Cerebellar γ-Aminobutyric Acid Type A Receptors: Pharmacological Subtypes Revealed by Mutant Mouse Lines

Abstract

The vast molecular heterogeneity of brain γ-aminobutyric acid type A (GABA_A) receptors forms the basis for receptor subtyping. Using autoradiographic techniques, we established the characteristics of cerebellar granule cell GABA_A receptors by comparing wild-type mice with those with a targeted disruption of the α6 subunit gene.
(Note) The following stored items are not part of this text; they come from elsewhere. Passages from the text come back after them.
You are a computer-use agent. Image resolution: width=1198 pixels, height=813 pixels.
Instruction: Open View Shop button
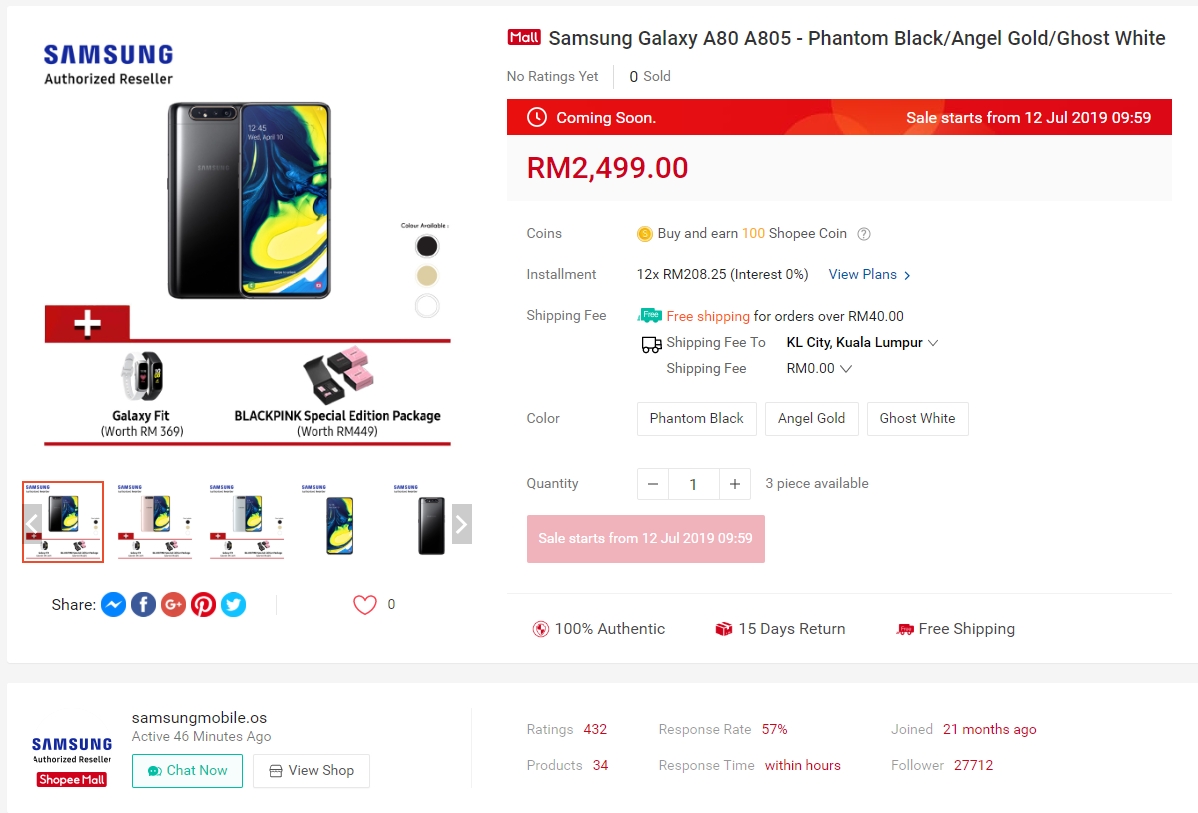[x=311, y=771]
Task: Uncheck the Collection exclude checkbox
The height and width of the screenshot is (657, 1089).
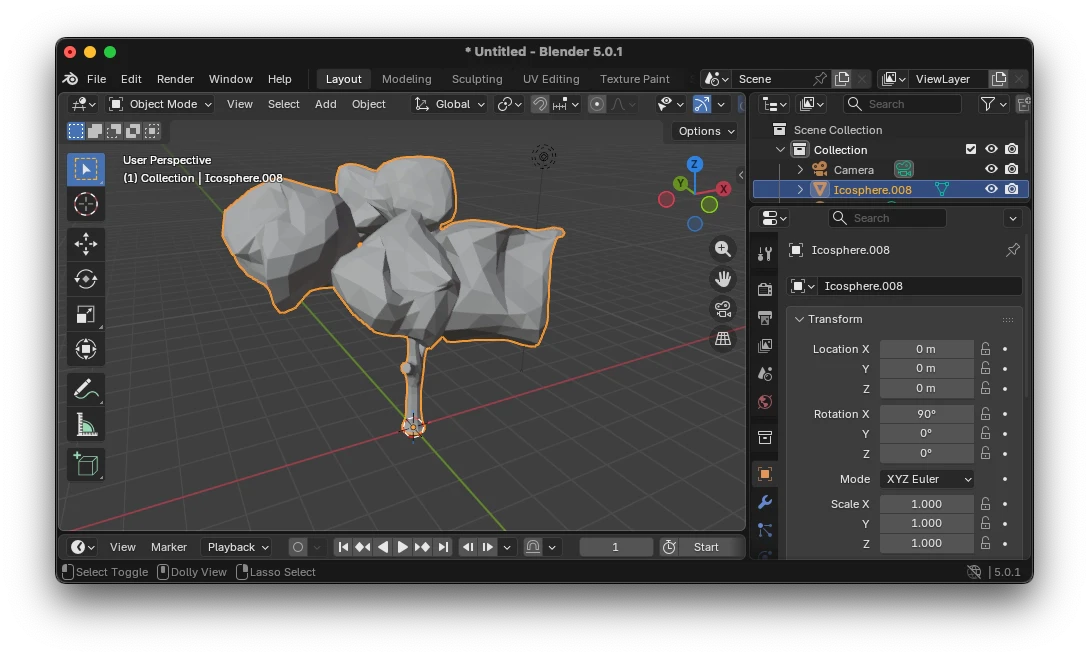Action: tap(970, 149)
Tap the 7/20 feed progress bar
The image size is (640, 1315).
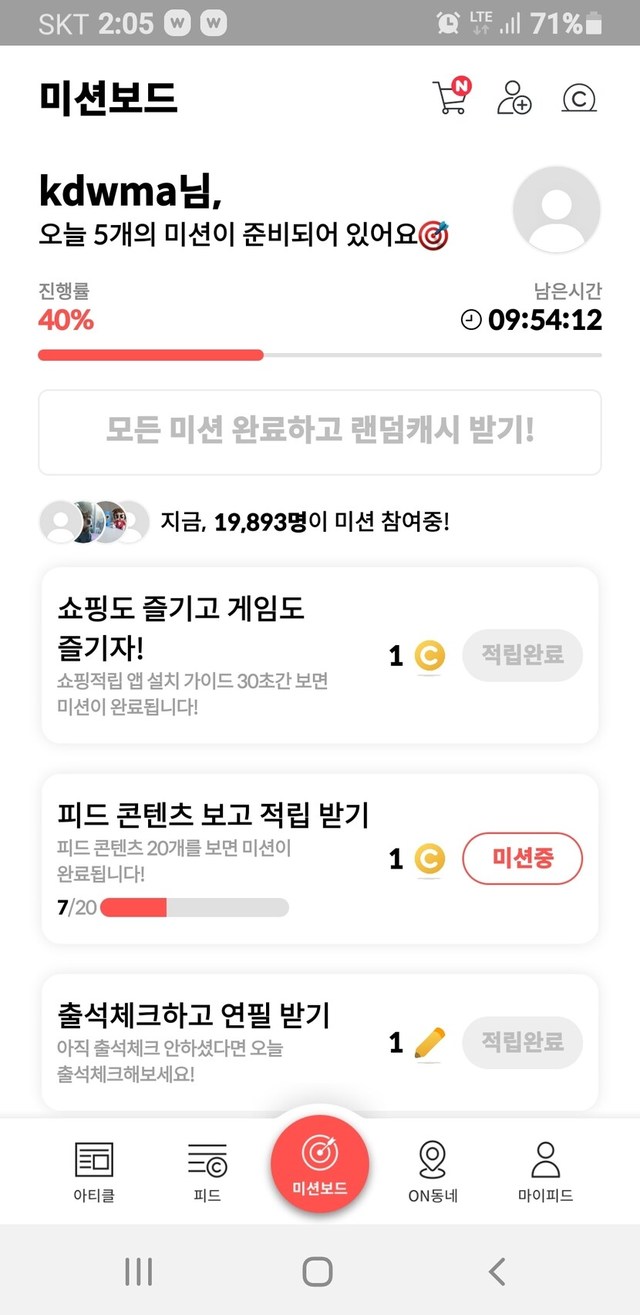194,907
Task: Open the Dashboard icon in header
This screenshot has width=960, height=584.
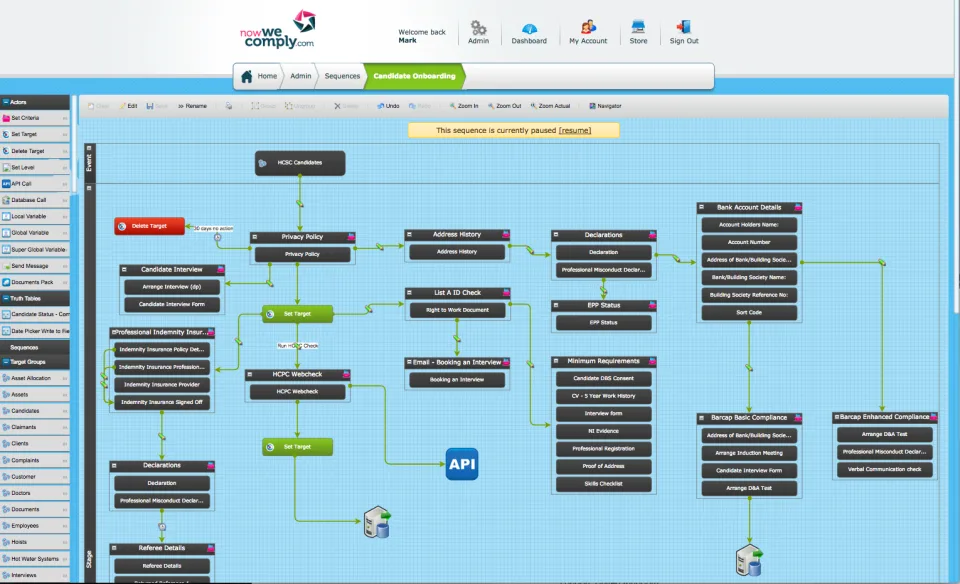Action: (529, 28)
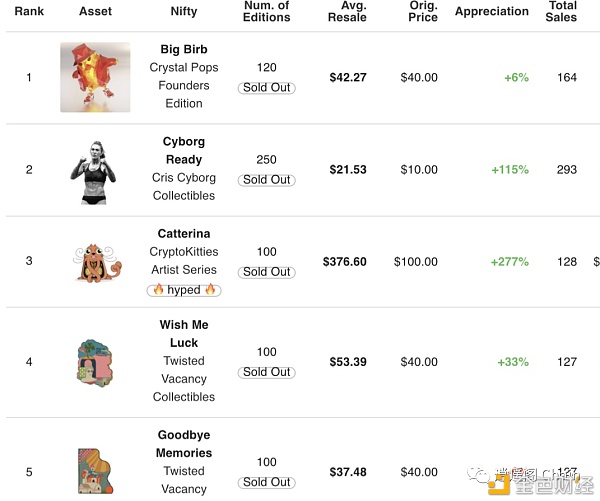Image resolution: width=600 pixels, height=501 pixels.
Task: Open the Wish Me Luck collectible image
Action: [x=95, y=362]
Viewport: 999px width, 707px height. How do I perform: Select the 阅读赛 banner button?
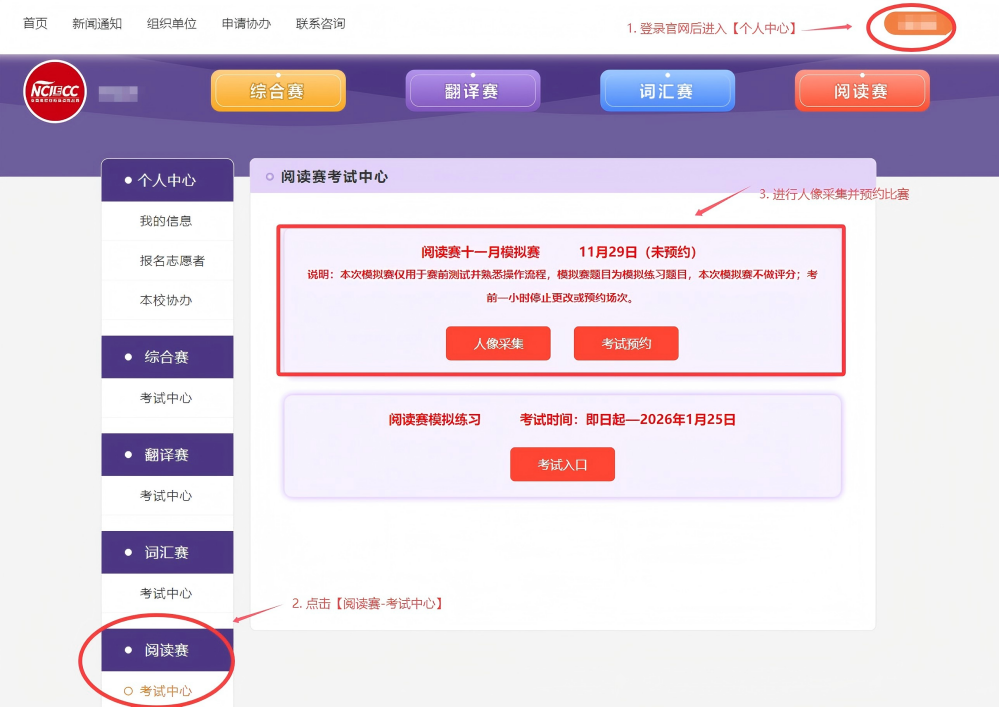pyautogui.click(x=861, y=89)
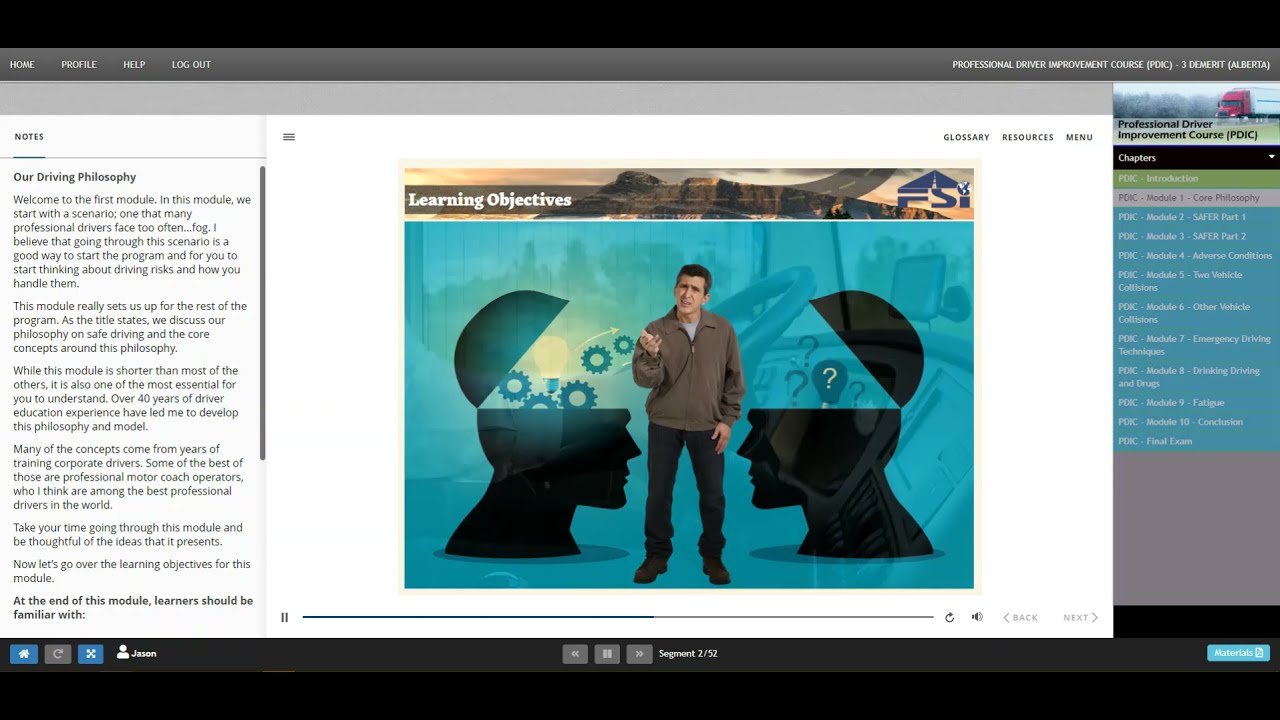Screen dimensions: 1280x720
Task: Click the refresh icon in bottom bar
Action: (x=58, y=654)
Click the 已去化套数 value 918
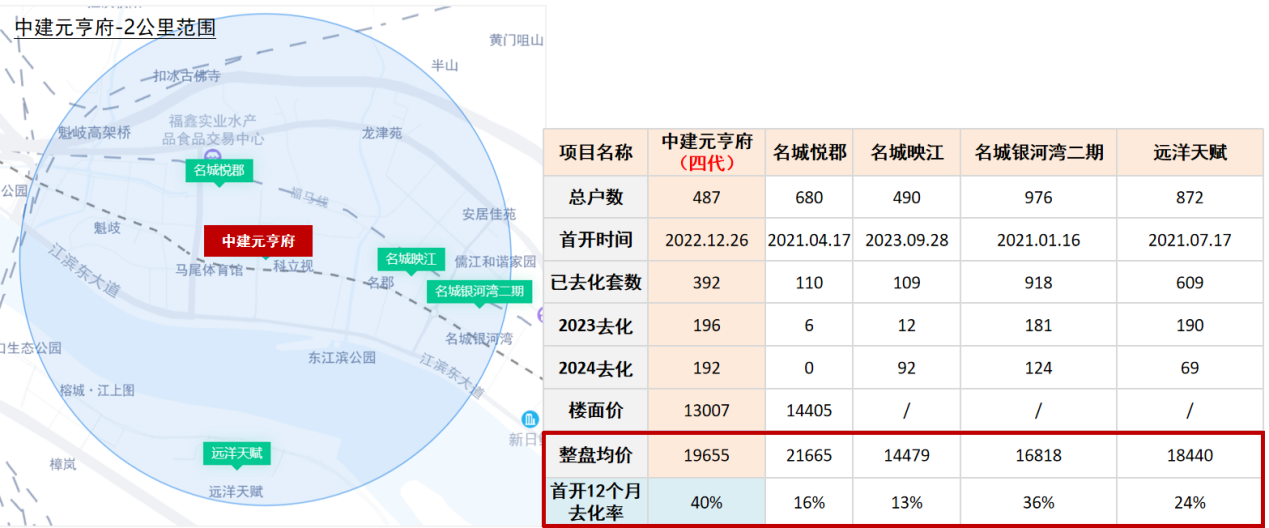Viewport: 1269px width, 528px height. [1038, 283]
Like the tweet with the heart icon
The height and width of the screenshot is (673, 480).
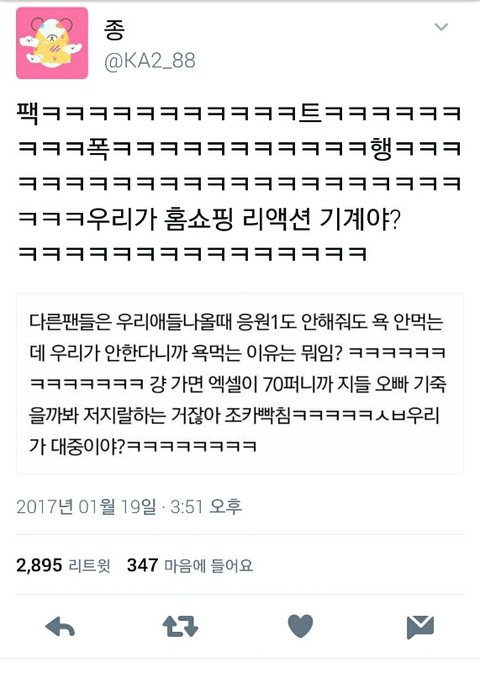[300, 626]
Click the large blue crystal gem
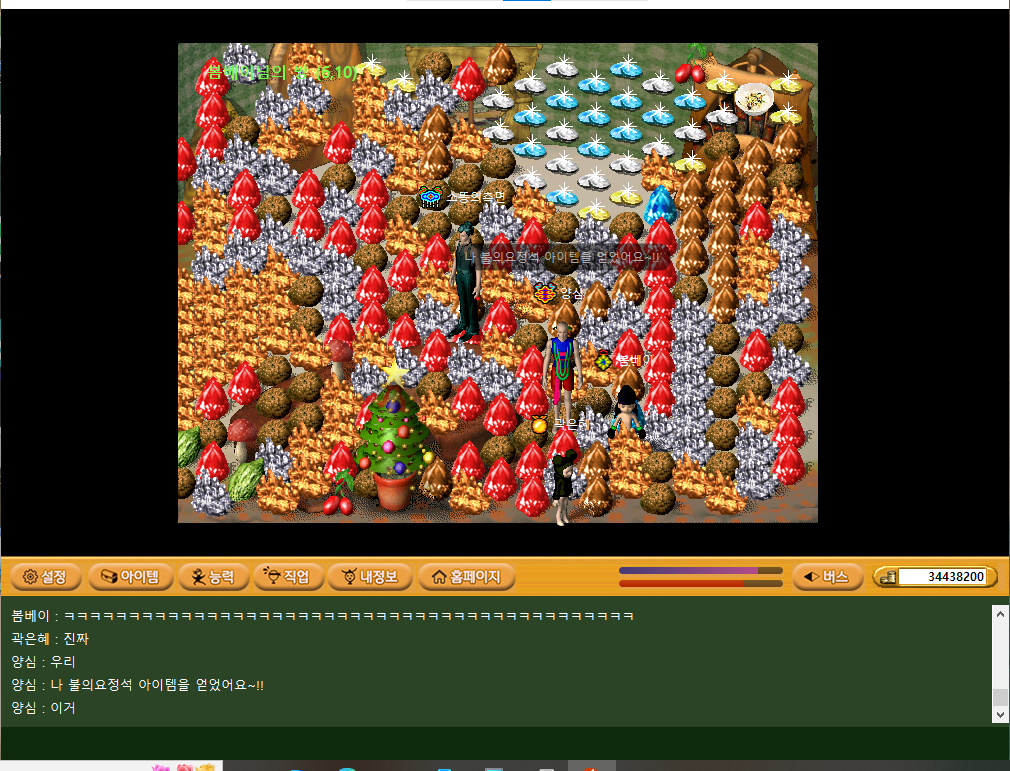The width and height of the screenshot is (1010, 771). tap(660, 207)
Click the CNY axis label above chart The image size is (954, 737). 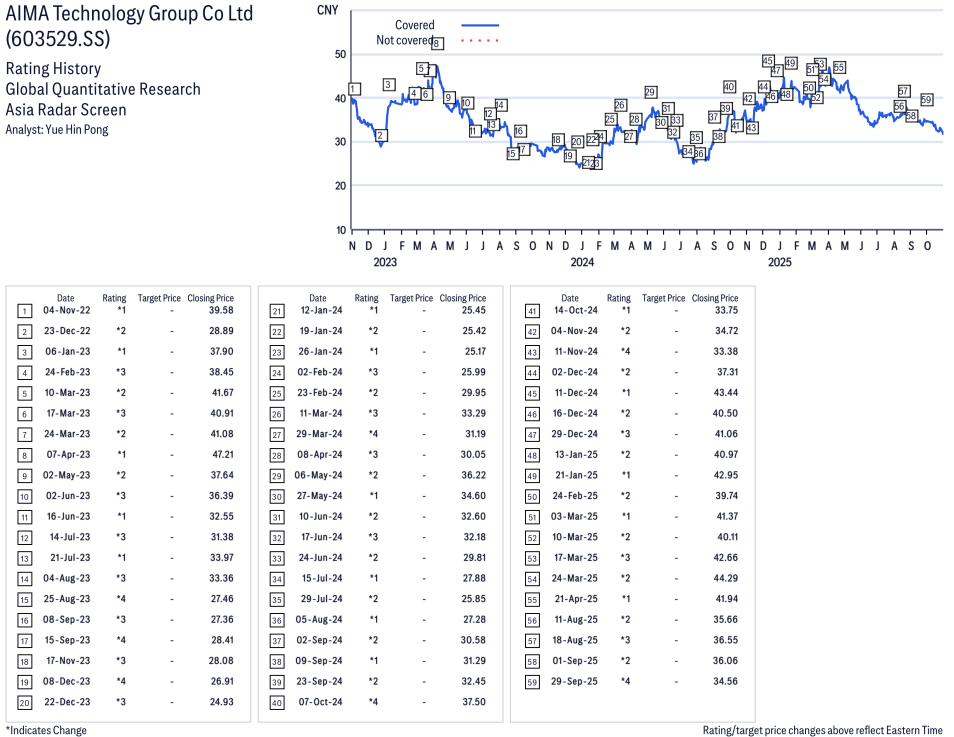(x=326, y=9)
Cerebellar granule cells of α6^−/− animals have severe deficits in high affinity [³H]muscimol and [³H]SR 95531 binding to GABA sites, in agonist-insensitive [³H]Ro 15–4513 binding to benzodiazepine sites, and in furosemide-induced increases intert-[³⁵S]butylbicyclophosphorothionate binding to picrotoxin-sensitive convulsant sites. These observations agree with the known specific properties of these sites on recombinant α6β2/3γ2 receptors. In the presence of GABA concentrations that fail to activate α1 subunit-containing receptors, methyl-6,7-dimethoxy-4-ethyl-β-carboline (30 μm), allopregnanolone (100 nm), and Zn²⁺ (10 μm) are less efficacious in alteringtert-[³⁵S]butylbicyclophosphorothionate binding in the granule cell layer of the α6^−/− than α6^+/+ animals. These data concur with the deficiency of the cerebellar α6 and δ subunit-containing receptors in the α6^−/− animals and could also account for the decreased affinity of [³H]muscimol binding to α6^−/−cerebellar membranes. Predicted additional alterations in the cerebellar receptors of the mutant mice may explain a surplus of methyl-6,7-dimethoxy-4-ethyl-β-carboline-insensitive receptors in the α6^−/− granule cell layer and an increased diazepam-sensitivity in the molecular layer. These changes may be adaptive consequences of altered GABA_A receptor subunit expression patterns in response to the loss of two subunits (α and δ) from granule cells.